EXERCISE DESCRIPTION. A faithful copy without images is required: write out all the records exactly.

DATA SHOWN.
______

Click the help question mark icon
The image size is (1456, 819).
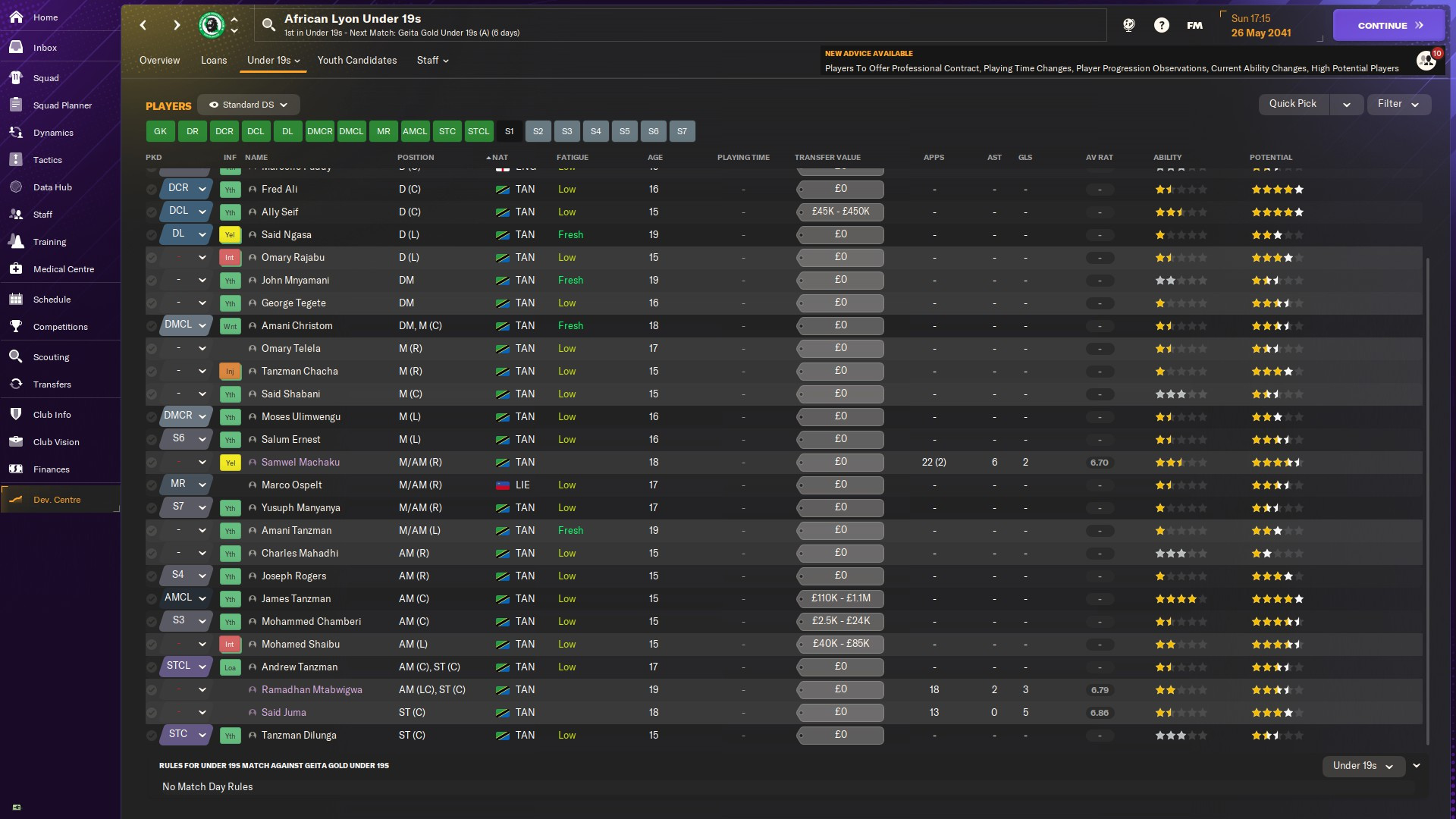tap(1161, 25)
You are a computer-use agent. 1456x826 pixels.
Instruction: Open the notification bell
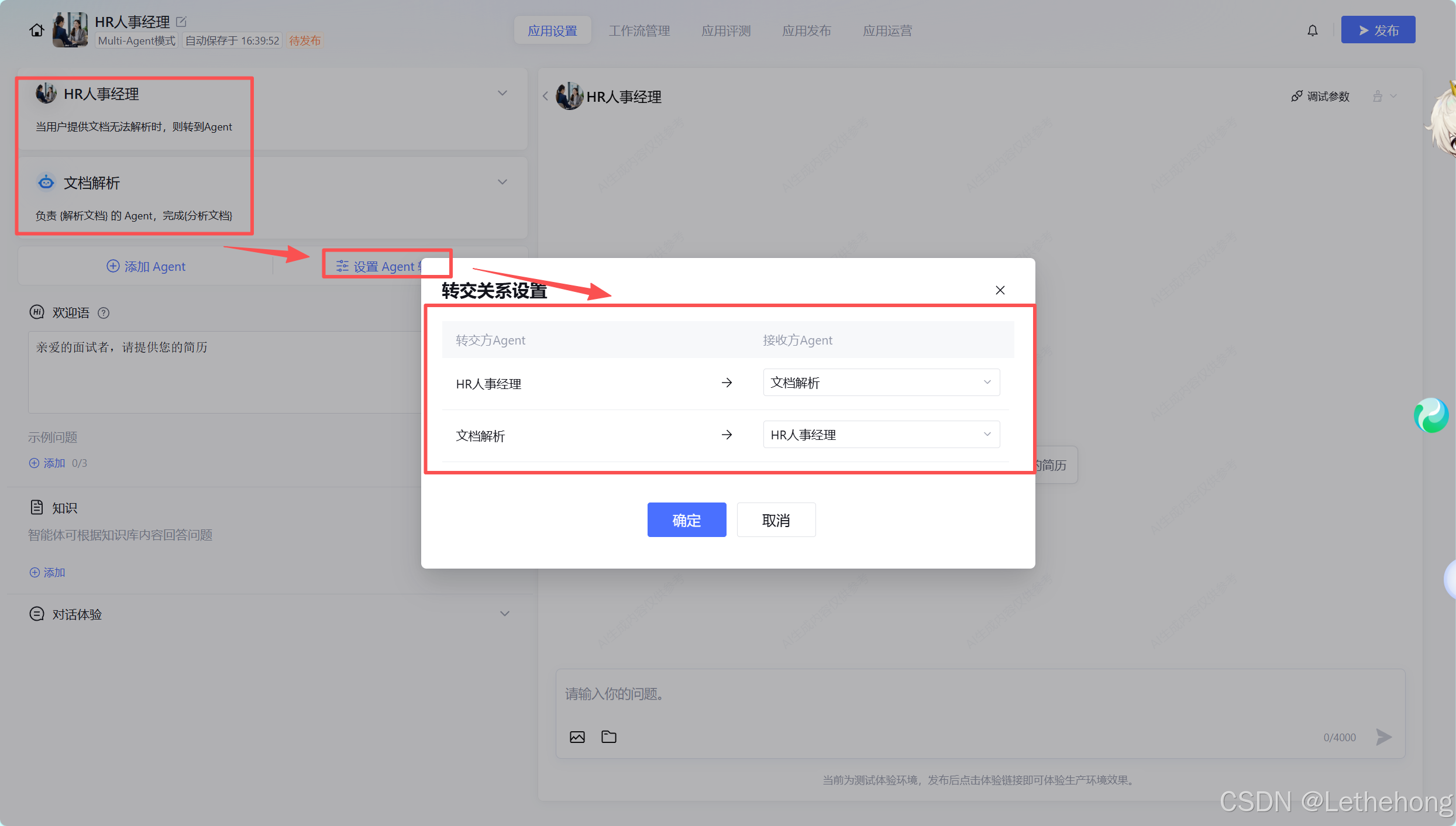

______

SOLUTION TO THE PROBLEM.
Click the help question mark icon
The image size is (1456, 819).
tap(1161, 25)
You are a computer-use agent. 1456x826 pixels.
Instruction: Open the notification bell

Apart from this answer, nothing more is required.